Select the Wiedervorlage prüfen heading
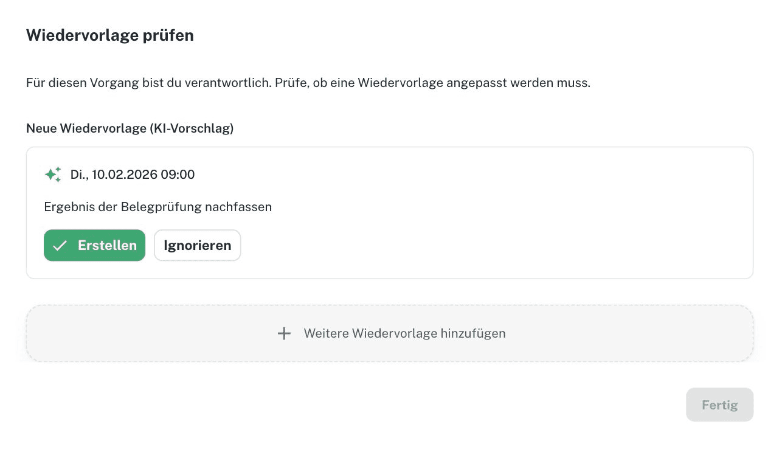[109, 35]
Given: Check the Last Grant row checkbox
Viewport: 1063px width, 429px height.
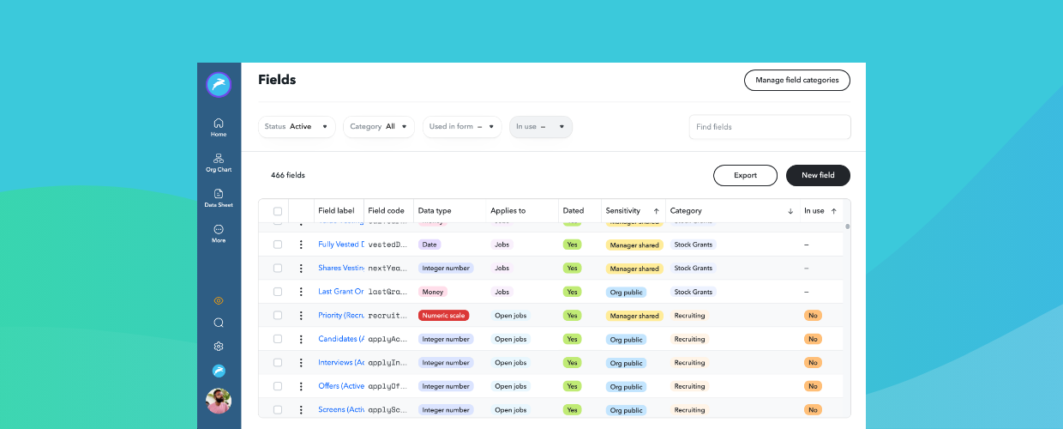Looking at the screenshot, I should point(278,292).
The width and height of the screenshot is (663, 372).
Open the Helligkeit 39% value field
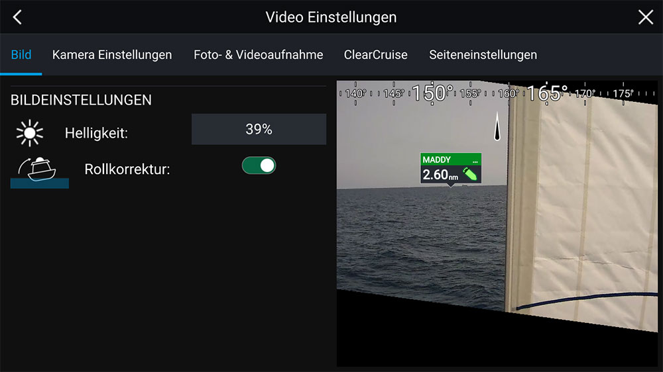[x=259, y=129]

────────

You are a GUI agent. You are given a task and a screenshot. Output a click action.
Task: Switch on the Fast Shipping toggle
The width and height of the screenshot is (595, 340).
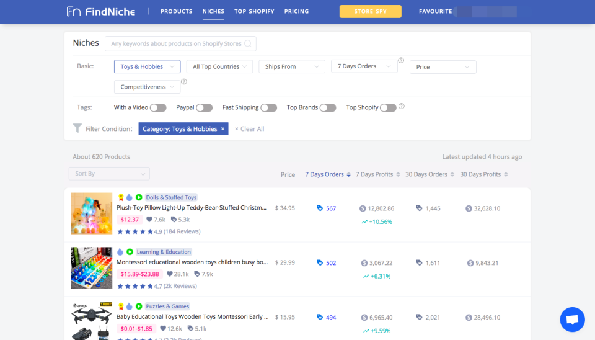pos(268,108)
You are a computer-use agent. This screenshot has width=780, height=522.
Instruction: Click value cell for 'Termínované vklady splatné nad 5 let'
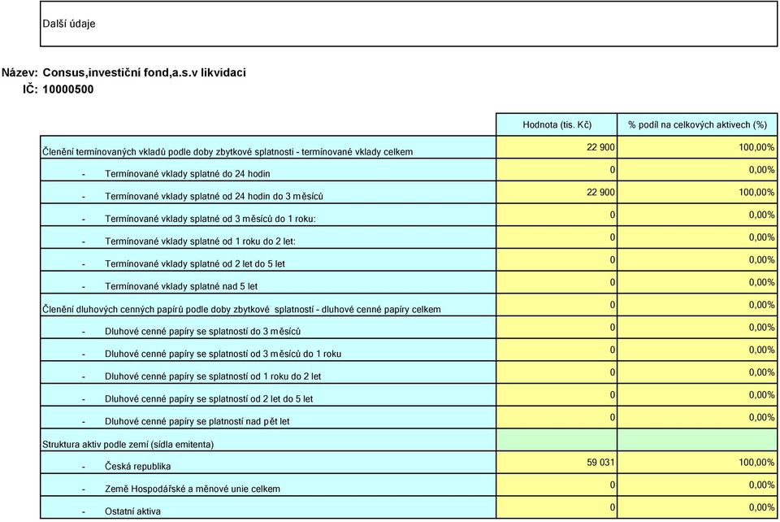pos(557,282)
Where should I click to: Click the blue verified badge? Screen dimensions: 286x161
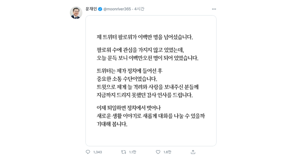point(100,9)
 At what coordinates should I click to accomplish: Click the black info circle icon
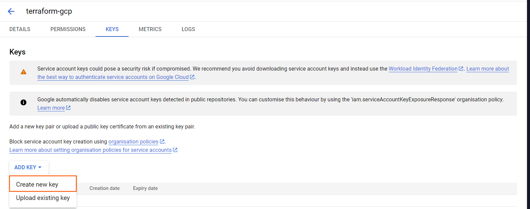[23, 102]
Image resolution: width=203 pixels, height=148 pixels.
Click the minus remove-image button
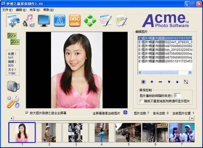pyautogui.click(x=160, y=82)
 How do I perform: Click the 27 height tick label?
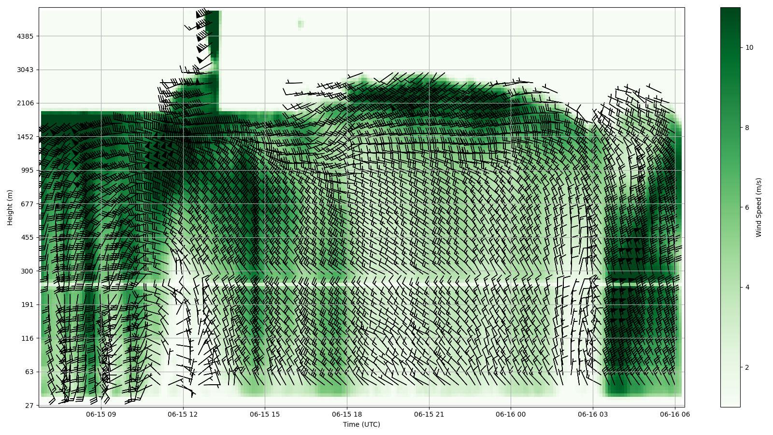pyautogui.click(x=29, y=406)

────────

### What the exercise asks
Please set down the items above again word for word, covering the stretch from the line containing "Select the Wiedervorlage prüfen heading" through the line containing "[x=259, y=129]", with both of those lines included. Leave the pictures out of your answer.

### The solution
Select the Wiedervorlage prüfen heading
[109, 35]
Given: Check the Last Grant row checkbox
Viewport: 1063px width, 429px height.
Looking at the screenshot, I should point(278,292).
The width and height of the screenshot is (663, 372).
Open the Helligkeit 39% value field
[x=259, y=129]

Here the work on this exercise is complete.